Bauman, então, cita outro pensador de primeira linha, Pierre Bourdieu, que fala sobre os "usos do saber". Bourdieu diz que podem ser dois os usos deste saber: o "cínico" e o "clínico".
Escreve Bauman sobre a tese de Bourdieu:
"O saber pode ser usado de forma 'cínica': sendo o mundo o que é, pensemos numa estratégia que me permitirá utilizar as suas regras para tirar o máximo de vantagem; quer o mundo seja justo ou injusto, agradável ou não, isso não vem ao caso. Quando é usado 'clinicamente', esse mesmo conhecimento do funcionamento da sociedade pode nos ajudar a combater o que vemos de impróprio, perigoso ou ofensivo à nossa moralidade".

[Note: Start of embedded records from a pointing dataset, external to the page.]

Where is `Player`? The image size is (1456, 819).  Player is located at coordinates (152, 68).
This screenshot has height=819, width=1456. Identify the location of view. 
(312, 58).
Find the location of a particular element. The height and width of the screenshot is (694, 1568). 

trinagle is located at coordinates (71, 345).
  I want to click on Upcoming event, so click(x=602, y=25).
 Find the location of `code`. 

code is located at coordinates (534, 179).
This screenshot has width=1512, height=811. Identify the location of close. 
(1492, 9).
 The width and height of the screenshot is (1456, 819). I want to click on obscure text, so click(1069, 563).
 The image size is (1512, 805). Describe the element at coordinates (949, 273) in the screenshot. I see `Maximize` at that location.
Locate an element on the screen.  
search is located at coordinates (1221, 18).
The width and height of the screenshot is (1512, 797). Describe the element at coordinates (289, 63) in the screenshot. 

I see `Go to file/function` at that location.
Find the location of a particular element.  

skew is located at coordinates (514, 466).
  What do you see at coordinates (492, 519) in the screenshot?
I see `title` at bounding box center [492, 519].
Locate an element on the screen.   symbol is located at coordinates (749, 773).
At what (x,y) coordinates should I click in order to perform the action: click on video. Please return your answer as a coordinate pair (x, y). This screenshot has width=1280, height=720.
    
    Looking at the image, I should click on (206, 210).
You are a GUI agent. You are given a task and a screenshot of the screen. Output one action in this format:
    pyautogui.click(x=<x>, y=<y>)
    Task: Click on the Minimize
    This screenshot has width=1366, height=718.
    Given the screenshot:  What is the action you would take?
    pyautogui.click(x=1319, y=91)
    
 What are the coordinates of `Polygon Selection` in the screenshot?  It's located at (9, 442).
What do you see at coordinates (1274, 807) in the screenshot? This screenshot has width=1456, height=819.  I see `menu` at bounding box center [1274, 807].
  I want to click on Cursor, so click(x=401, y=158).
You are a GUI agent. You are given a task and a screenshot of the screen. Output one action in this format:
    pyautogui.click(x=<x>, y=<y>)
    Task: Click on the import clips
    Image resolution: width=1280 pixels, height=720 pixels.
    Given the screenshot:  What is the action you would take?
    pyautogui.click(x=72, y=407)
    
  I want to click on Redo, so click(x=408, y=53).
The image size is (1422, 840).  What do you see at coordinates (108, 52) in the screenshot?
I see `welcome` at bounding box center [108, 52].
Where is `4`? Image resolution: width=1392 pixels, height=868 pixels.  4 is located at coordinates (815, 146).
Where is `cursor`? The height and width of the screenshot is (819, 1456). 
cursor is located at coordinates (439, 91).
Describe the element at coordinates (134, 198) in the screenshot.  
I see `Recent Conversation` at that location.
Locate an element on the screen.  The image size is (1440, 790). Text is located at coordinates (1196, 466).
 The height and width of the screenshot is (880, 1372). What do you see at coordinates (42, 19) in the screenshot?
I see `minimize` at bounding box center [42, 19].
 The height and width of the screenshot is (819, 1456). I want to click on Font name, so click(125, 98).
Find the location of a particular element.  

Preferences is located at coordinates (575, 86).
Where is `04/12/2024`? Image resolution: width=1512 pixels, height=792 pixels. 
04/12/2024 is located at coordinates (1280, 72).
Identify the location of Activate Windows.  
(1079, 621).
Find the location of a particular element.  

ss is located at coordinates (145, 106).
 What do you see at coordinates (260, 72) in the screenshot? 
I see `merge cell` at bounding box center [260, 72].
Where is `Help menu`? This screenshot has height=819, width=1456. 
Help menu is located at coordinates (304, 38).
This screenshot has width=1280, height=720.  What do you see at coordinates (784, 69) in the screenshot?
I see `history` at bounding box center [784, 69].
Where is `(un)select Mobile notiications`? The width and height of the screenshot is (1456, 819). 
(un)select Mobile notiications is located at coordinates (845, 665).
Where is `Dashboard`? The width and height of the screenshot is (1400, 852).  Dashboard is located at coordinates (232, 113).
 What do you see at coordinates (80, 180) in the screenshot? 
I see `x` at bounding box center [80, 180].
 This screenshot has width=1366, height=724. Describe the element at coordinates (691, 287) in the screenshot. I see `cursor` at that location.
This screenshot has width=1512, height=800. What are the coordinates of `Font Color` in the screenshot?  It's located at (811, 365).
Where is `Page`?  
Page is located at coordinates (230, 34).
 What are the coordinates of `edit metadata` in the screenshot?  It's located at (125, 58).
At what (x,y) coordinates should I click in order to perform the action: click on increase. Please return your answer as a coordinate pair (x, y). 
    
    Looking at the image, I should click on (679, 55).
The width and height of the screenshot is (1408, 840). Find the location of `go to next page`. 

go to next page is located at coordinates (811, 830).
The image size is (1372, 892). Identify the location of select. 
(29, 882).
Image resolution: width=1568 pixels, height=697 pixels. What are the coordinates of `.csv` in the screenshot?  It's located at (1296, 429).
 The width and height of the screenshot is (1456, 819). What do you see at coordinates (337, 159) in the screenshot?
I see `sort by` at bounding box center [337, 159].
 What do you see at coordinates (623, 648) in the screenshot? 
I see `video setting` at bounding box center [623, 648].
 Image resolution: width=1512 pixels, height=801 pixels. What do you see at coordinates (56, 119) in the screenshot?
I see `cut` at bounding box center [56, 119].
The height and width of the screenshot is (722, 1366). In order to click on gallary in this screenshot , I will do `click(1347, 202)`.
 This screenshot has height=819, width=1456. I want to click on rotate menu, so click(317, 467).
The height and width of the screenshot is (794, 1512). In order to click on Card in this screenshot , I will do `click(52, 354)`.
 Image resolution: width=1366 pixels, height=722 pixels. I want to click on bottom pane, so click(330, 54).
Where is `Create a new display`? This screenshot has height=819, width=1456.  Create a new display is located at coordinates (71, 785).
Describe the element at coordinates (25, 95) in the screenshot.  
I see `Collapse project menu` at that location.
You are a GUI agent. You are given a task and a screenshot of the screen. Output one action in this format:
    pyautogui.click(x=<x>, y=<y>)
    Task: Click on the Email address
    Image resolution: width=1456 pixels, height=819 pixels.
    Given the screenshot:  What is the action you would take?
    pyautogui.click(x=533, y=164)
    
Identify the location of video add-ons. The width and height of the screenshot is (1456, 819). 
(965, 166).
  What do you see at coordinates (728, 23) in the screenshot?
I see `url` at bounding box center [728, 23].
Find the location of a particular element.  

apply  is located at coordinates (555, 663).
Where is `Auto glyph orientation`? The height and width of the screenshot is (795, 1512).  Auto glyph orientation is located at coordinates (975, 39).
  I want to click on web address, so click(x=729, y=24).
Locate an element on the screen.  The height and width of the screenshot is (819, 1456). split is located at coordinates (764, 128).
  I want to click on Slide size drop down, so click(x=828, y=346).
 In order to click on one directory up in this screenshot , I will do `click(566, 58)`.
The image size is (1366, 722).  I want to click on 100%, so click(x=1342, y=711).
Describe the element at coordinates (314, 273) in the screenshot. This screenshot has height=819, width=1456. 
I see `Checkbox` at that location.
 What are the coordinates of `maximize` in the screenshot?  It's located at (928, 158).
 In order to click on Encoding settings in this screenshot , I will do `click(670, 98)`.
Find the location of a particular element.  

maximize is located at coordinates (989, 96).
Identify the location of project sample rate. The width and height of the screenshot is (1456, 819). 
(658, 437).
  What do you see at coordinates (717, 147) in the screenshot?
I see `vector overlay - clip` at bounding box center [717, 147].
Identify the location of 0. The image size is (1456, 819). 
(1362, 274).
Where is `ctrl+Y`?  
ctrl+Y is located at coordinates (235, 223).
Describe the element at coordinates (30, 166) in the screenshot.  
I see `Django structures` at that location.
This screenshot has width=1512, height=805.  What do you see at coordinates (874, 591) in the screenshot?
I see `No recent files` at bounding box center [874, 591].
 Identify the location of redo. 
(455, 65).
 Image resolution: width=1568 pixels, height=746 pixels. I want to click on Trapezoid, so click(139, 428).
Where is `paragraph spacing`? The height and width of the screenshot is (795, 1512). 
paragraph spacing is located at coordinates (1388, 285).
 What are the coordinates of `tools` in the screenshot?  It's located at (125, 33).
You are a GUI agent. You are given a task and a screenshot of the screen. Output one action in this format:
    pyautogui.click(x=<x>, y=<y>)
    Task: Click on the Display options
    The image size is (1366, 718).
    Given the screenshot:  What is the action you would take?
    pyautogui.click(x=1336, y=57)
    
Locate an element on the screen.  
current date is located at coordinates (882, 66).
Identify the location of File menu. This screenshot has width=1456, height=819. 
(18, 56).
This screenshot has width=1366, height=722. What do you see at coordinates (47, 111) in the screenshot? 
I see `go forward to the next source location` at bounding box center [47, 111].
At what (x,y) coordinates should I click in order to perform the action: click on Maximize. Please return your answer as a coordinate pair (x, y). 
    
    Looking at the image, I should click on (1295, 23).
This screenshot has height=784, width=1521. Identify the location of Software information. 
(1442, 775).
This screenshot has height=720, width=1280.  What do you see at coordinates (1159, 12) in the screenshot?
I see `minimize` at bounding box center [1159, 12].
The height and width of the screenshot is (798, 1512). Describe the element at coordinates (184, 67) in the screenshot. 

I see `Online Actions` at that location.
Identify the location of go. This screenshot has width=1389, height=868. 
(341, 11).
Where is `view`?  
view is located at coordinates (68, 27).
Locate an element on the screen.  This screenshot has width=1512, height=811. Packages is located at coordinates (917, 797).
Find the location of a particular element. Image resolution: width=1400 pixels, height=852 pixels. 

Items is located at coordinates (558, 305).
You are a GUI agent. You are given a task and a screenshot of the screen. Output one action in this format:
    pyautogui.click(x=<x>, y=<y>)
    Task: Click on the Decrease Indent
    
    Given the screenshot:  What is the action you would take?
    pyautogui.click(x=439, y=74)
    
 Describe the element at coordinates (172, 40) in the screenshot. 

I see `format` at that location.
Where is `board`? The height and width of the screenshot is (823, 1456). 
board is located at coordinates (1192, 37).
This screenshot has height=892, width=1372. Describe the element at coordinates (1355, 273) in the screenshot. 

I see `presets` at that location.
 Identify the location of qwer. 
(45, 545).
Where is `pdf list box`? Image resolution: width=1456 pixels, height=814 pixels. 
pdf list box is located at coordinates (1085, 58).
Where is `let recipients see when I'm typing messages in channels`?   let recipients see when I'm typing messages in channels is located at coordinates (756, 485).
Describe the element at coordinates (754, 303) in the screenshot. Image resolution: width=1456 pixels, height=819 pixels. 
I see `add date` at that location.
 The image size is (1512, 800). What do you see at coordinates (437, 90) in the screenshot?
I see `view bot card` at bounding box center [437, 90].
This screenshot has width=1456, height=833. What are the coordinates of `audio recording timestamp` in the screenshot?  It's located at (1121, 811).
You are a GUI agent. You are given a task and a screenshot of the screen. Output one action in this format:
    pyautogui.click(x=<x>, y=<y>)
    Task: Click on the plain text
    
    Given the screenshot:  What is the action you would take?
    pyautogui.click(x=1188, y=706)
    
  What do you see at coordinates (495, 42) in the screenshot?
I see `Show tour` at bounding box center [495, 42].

Minha reflexão tem seu foco neste ponto, mas antes de fazê-la, gostaria de fechar a citação do texto, que, em certa medida, também me ajuda.
Conclui assim Bauman:
"Por isso, o saber não determina a qual dos dois usos recorremos. Isso é, em última análise, uma questão de escolha. Mas sem esse conhecimento, para começo de conversa, não haveria sequer opção. Com conhecimento, os homens e mulheres livres têm pelo menos alguma chande de exercer sua liberdade".
Bem... para um spinozano, como eu, há um excesso de crença - aproveitando a ideia do próprio Bauman - na "liberdade de escolha dos homens", mas isso é outro papo. Sigamos a tese de Bauman, pois nela, não há incongruências internas. O apelo à tese de Spinoza seria criar uma incoerência com um sistema que Bauman não entende certamente como seu.
Voltando ao ponto que eu queria discutir, e que, em certa medida, faz eco sobre uma outra consideração sobre a possível "imoralidade do capitalismo", que apareceu em post anterior, vemos que há um uso "cínico" e um uso "clínico" do saber sobre o funcionamento da sociedade segundo o modelo econômico - mas, além disso, psicológico e social - capitalista. Um uso "cínico", pelo homem que integra essa sociedade, poderia validar a acusação de que "O capitalismo" - e a existência desse "ente" é meio questionável - é imoral. Entretanto, um uso "clínico" do saber produzido a partir de um estudo fenomenológico/empírico - não do ente, mas do fenômeno - do "capitalismo" poderia isentar o mesmo desta pretensa imoralidade.
Mas onde está a diferença entre as duas situações? Penso, ainda, que na ação humana, e não no próprio "capitalismo". Portanto, ratifico minha "crença" de que não é o capitalismo que é imoral, mas somos nós - humanos, demasiado humanos - que o somos.